When Ortega y Gasset said that man has not an essence, but a history, he was anticipating the evolutionary psychology to which Pinker would later give eloquent expression. The evolutionary psychologist understands that the human mind is a product of its history, and this is all that Ortega y Gasset is saying. We can make a distinction between personal history (ontogeny) and the history of the species (phylogeny), and both shape the individual mind. An exclusive focus on ontogeny might leave the impression that the human mind is a blank slate, written on by circumstance and happenstance, but a wider historical perspective that embraces phylogeny in addition to ontogeny confirms rather than refutes Ortega y Gasset in the eyes of contemporary science.

For more context, here is a fuller extract from the Ortega y Gasset passage from which the “War is not an instinct but an invention” quote derives:

“La guerra no es instinto, sino un invento. Los animales la desconocen y es de pura institución humana, como la ciencia o la administración. Ella llevó a uno de los mayores descubrimientos, base de toda civilización: al descubrimiento de la disciplina. Todas las demás formas de disciplina proceden de la primigenia que fue la disciplina militar. El pacifismo está perdido y se convierte en nula beatería si no tiene presente que la guerra es una genial y formidable técnica de vida y para la vida.”(“En Cuanto Al Pacifismo,” París y diciembre, 1937)
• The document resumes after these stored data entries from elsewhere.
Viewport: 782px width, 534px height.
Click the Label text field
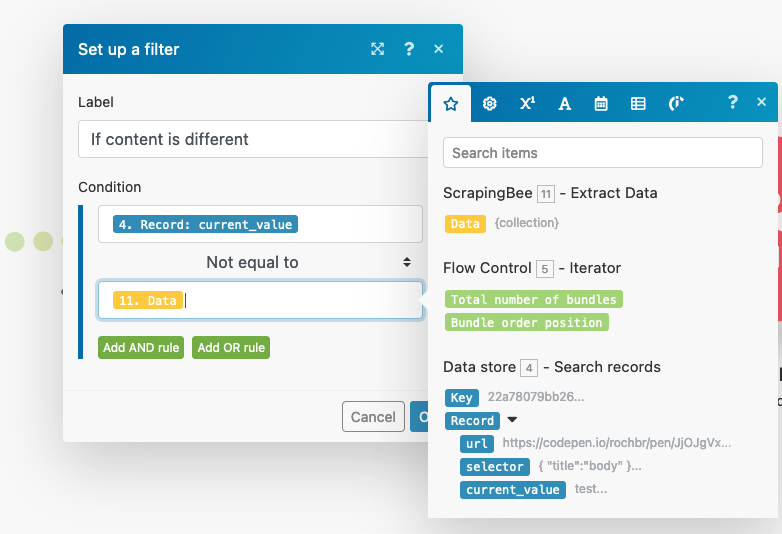click(255, 139)
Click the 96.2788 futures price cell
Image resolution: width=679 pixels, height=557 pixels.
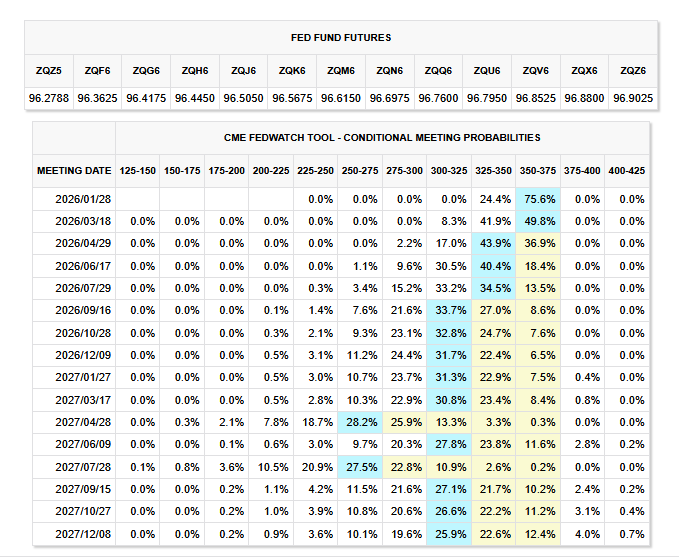[x=47, y=99]
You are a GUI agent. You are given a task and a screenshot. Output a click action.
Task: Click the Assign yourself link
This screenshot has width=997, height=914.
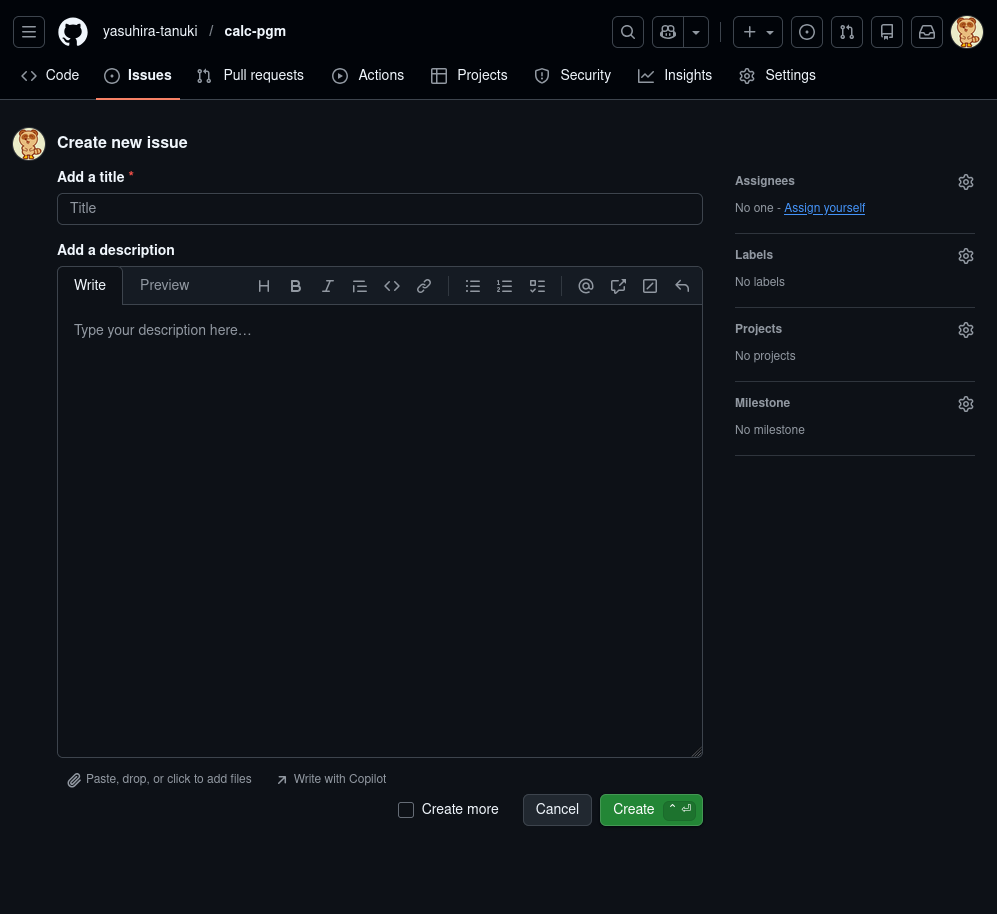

It occurred to me that if we translate the world here translated as “invention” as “mutation” we get a very different way to think about that other aphorism plucked out of Ortega y Gasset — man has not an essence, but a history — and its implied corollary — war has not an essence but a history.

One cannot make much of a good translator’s case for rendering “invento” as “mutation” rather than “invention,” and I don’t want to find myself advocating Heideggerian “translations” (as with some of Heidegger’s bizarre renderings of ancient Greek), but a philosophical case might be made for this substitution. There is a sense in which an invention is a mutation of technology, and in which a mutation is an invention of nature. (I have elsewhere suggested that we can even think in terms of technologies of nature.)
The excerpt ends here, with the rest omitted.